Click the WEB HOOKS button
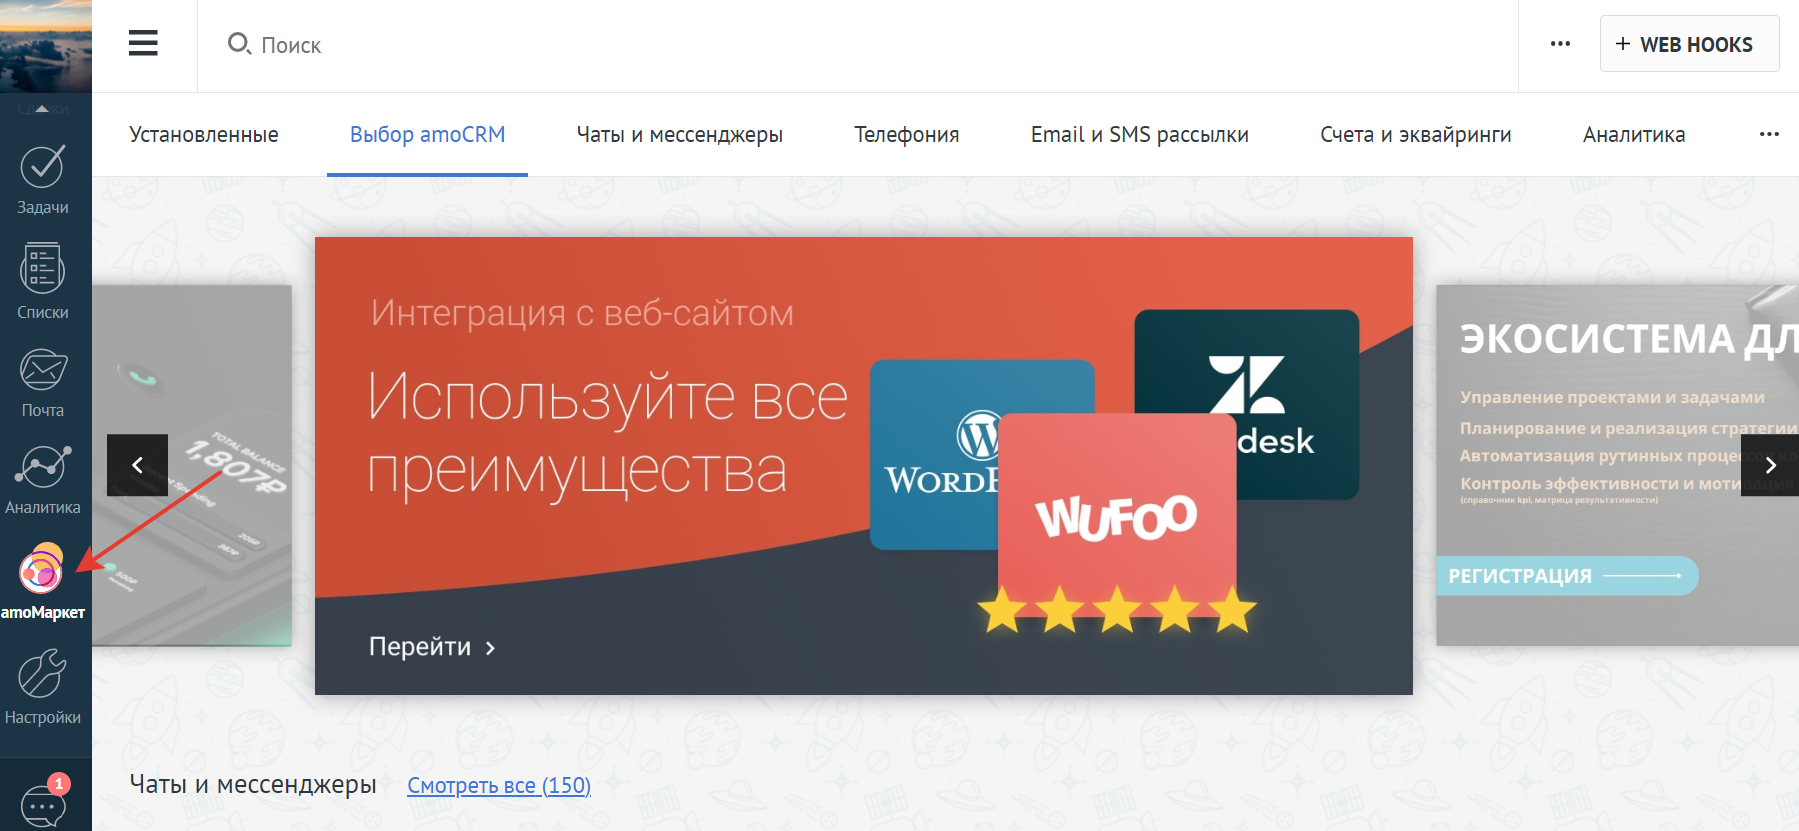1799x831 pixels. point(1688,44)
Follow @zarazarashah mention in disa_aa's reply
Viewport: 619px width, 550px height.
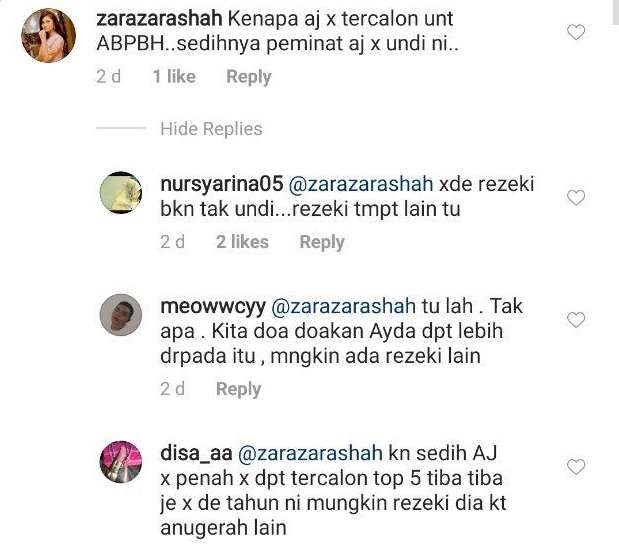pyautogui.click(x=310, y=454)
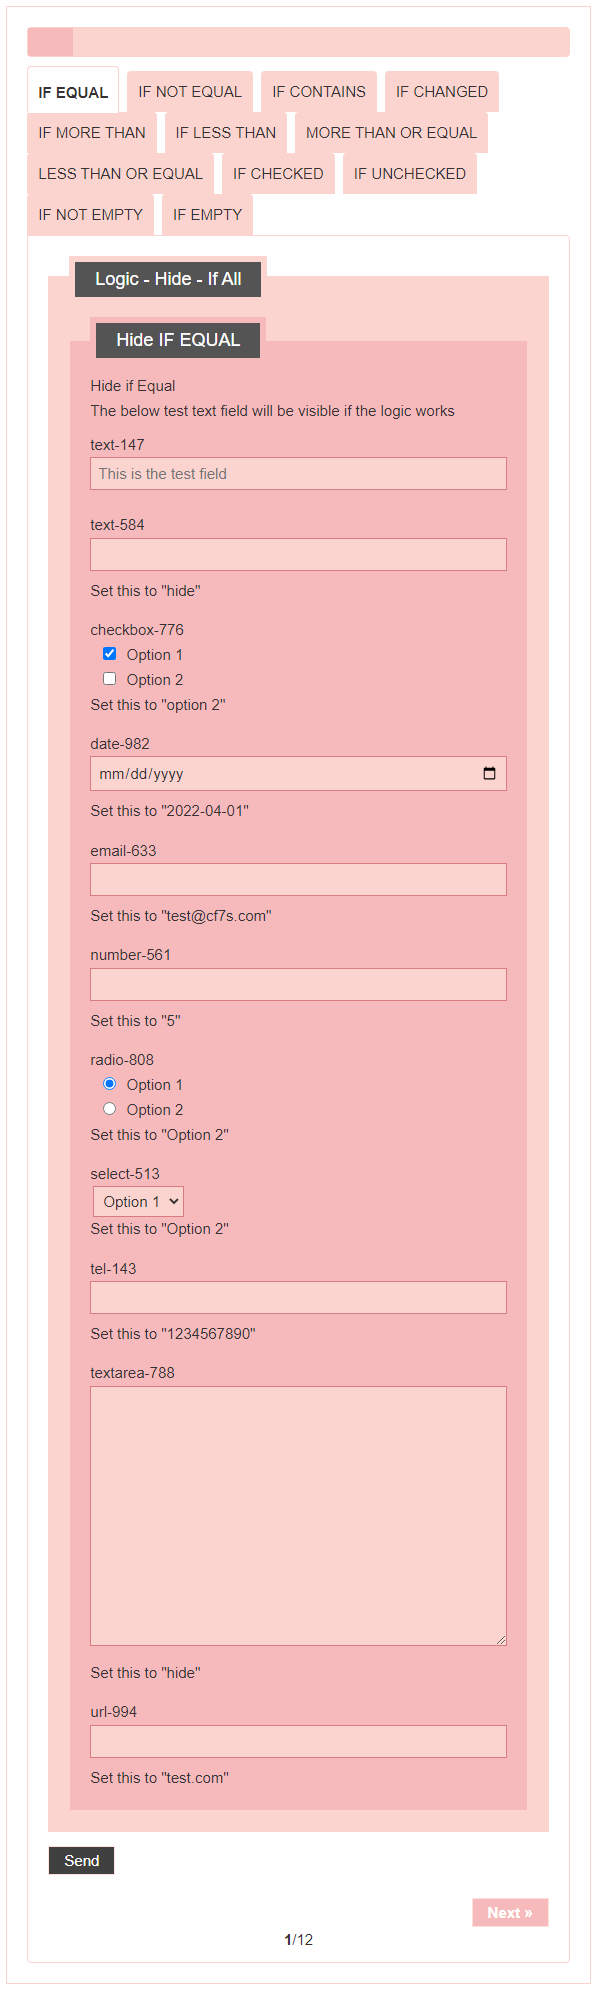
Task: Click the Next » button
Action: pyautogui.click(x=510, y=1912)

-- Work required --
Every record must be copied exactly, with images dropped from the result.

-- Answer area --
Click the WEB HOOKS button
1799x831 pixels. point(1688,44)
Follow @zarazarashah mention in disa_aa's reply
Viewport: 619px width, 550px height.
pyautogui.click(x=310, y=454)
Task: Click the Next » button
Action: pyautogui.click(x=510, y=1912)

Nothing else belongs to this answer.